Our expenses have been very moderate, with spending of only $21,436 through November 2015 compared to our $33,400 annual budget.  I publish a detailed accounting of every expense we incur, and you can see all of those financial updates here:

We use Personal Capital to track all of our expenses and income (review here), and it does a great job with very little input from me.  For free.  You can say I like it a lot.  And it’s pretty.  Personal Capital also does a great job tracking and integrating all of my investments at multiple brokerage firms.

Crushing it with another ~$1,000 expense month.

Crushing it with another ~$1,000 expense month.


Where are we headed?

In 2016, I expect Mrs. Root of Good to finally cut ties with her employer and join me in early retirement.  The exact timing isn’t set yet, but you’ll know when something awesome happens.  Maybe they will double her pay and cut her to two days per week and she’ll work another year (I hope she didn’t read this far down the article).

We don’t have any big plans for the summer of 2016 yet, and it might be one where we mostly stay at home other than a few small road trips.  Or we might hop on a jet to a different country on the other side of the world.

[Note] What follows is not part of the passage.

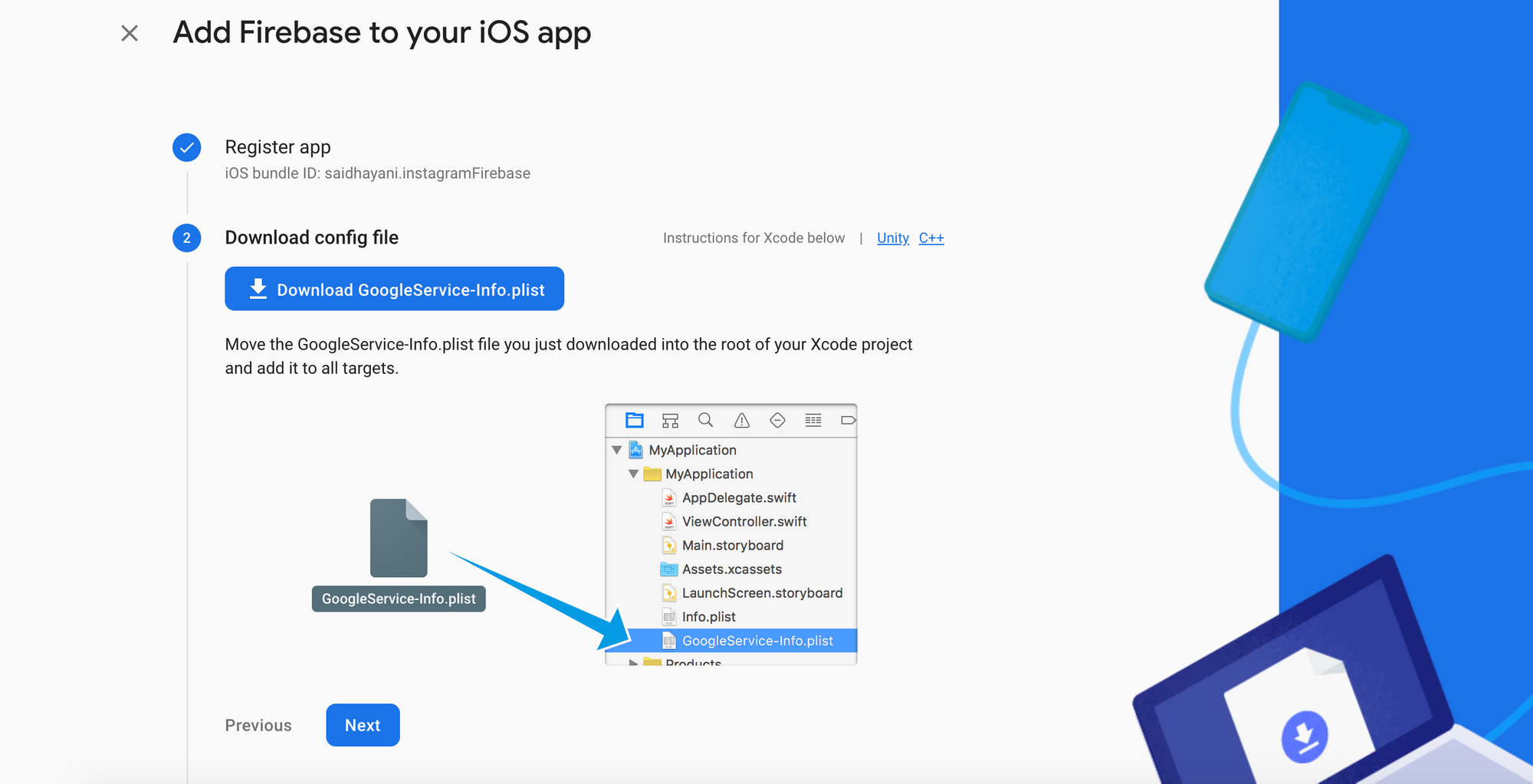This screenshot has height=784, width=1533.
Task: Open the Debug navigator list icon
Action: click(x=812, y=420)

2016 will be an exciting year here on the blog.  I’m planning to have posts on:

  • different choices for withdrawal rates
  • our updated and expanded budget
  • a series on retirement calculators
  • how to optimize college savings and approach student loans

If you want to see anything else on Root of Good, let me know in the comments!


Yeah, Mrs. RoG is an overachiever and has all the gifts already wrapped and placed under the tree.

With that, I’ll close this article by wishing everyone a Happy Holidays, Merry Christmas, Kwanzaa, Hanukkah, Festivus and/or a Happy whatever other holiday(s) you celebrate.  Root of Good is taking a couple weeks off to tirelessly pursue the goal of doing a whole lot of nothing.  See you in January 2016!



How is 2015 treating you?  Did you have any turning points in your life this year?